Attracting Capital to Your Business
By Ben McDade
In October, the First Angel Network (FAN), New Brunswick Innovation Foundation (NBIF) and Enterprise Saint John co-hosted the seminar “Attracting Capital to Your Business”. Twenty entrepreneurs were in attendance at the Delta Saint John, as panelists educated attendees throughout the course of the day. The purpose of the event was to introduce the types and sources of capital available in Atlantic Canada. Guests were also informed on: the criteria investors look for in investment opportunities, qualities of skilled investors, how to structure a business for investment, due diligence preparation and characteristics of a successful investment pitch.
After a light breakfast, attendees were seated to allow the panellists to make their introductions and begin the presentation. The morning panelists included Jeff Harriman from the New Brunswick Securities Commission, Ross Finlay of FAN, Nicole LeBlanc of NBIF, and Gary Smith, a local entrepreneur from Saint John.
As attendees took their seats, they were greeted with several words of wisdom. “Entrepreneurs must seek the correct sources of capital suited to their stage of development”, spoke Ross Finlay, and in addition, “It is imperative to cater your pitch to the correct investment audience.” This foresight can save entrepreneurs months of effort in narrowing down the appropriate sources of funding. Each investor may have unique investment criteria and it is often only the entrepreneurs who have done their research that are rewarded with funding. To further stress this point, Ross and Nicole elaborated on the differences in investment criteria, investment amounts, and stages of investment between FAN and NBIF. All panelists agreed how difficult it is for entrepreneurial firms to receive investment as Nicole LeBlanc mentioned that only 1/10 companies who approach NBIF will receive investment. Sources of capital from pre-seed to mezzanine financing were also discussed.
Once the entrepreneurs were acquainted with various capital sources for their financing needs they were briefed on the qualities of a successful pitch. The purpose of the pitch is to secure a follow-up meeting with the investor in hopes of initiating a long term partnership. Ross Finlay informed the audience that, “To establish a meeting you must first win the investors’ immediate interest.” Ross introduced attendees to the term “twitch”, a word referring to a twelve-second-pitch. Within these 12 seconds, the entrepreneur must effectively communicate their company’s unique selling point to the prospective investor. The key is to sell what your product really does; for example “McDonald’s doesn’t sell hamburgers; they sell a fast food experience for kids.” Often the pitch is the first interaction between the entrepreneur and the investor. Panelists considered this interaction to be the first date of an investment marriage; as investors will work with the entrepreneurs through to exit.

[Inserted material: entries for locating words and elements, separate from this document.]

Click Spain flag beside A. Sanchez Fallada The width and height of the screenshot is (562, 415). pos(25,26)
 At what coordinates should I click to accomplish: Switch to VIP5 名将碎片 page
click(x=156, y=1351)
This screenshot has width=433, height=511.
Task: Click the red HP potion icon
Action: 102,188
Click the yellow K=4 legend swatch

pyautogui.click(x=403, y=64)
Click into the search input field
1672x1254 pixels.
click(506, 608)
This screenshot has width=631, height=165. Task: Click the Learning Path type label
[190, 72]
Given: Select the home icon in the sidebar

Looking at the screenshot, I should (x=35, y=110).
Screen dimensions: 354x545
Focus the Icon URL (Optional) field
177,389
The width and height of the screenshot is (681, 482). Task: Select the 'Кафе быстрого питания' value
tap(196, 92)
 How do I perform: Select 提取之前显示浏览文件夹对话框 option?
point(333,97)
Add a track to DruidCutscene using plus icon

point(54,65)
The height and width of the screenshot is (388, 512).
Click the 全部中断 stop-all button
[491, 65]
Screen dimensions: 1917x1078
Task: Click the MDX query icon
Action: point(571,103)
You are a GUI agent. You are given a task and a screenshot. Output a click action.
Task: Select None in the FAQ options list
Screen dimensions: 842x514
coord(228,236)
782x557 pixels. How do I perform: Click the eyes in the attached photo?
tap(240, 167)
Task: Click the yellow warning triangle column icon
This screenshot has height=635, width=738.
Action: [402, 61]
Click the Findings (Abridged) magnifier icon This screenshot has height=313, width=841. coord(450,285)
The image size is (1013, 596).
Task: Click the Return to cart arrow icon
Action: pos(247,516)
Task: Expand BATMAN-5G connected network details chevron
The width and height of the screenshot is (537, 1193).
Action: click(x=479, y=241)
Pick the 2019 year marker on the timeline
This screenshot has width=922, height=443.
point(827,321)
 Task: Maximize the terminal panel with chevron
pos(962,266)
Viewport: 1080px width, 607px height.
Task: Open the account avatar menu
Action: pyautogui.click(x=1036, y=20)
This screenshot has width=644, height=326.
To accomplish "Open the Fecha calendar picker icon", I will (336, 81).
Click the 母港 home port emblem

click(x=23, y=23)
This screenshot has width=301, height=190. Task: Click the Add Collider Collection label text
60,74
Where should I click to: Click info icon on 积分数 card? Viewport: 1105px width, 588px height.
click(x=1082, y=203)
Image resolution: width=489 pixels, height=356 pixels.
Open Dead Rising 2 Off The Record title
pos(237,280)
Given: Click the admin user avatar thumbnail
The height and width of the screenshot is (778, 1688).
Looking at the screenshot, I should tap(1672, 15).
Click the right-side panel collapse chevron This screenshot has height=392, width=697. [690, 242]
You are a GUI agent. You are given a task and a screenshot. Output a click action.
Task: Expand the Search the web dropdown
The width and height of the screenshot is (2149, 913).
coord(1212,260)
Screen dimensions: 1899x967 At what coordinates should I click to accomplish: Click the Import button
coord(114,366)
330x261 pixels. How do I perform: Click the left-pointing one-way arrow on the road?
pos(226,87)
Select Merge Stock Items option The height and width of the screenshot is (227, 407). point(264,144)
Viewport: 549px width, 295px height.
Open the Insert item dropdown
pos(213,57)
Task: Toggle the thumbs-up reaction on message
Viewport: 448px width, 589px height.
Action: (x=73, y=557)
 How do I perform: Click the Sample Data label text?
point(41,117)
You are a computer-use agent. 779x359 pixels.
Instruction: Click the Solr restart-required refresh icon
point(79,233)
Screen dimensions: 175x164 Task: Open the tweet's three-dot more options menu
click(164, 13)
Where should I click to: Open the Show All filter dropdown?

One of the most important messages of the day was that a healthy relationship between your entrepreneurial team and investors is vital to the success of your company. Nicole of NBIF insists that she meets with members from each of her portfolio companies at least once a month to sustain healthy relations. Building a company from inception through to exit is a team effort and if you don’t get along with your team, your company will likely suffer.
Following lunch and a brief networking session, attendees were greeted by two new panelists to discuss their respective experience, this time from the founder’s perspective. Brent MacDonald, Co-founder and CEO at Xiplinx, and Trish Kiley of Advanced Publishing Ltd, discussed their successes and pitfalls in entrepreneurship. These panelists advised young firms to be modest in their projections as overestimating expenses and underestimating revenues will often appeal to investors as a more realistic portrayal of events. Being modest and coachable are two characteristics that investors often seek in a prospective management team, as it is the team’s skill, character, and network that leads the business to a positive exit.
When looking for funding, all panelists agreed that an exit route must be well thought out before seeking investment. It was noted that with a thorough exit plan in place, the best time to sell your business is often when the entrepreneurial team has proven their concept and earned revenue. Ross brought to everyone’s attention that companies often acquire other firms for four main reasons: proprietary technology, cash-flow, brand, and people.
The seminar concluded with an overview of important investment documents. The details and implications of the term sheet, subscription agreement, and offering memorandum were presented to the attending entrepreneurs. This seminar was a success as it provided a rare platform for entrepreneurs to inquire into the minds of investors, and for investors to be exposed to an array of business owners, one of which may become their next investment. As always, “You bet on the jockey, not the horse.”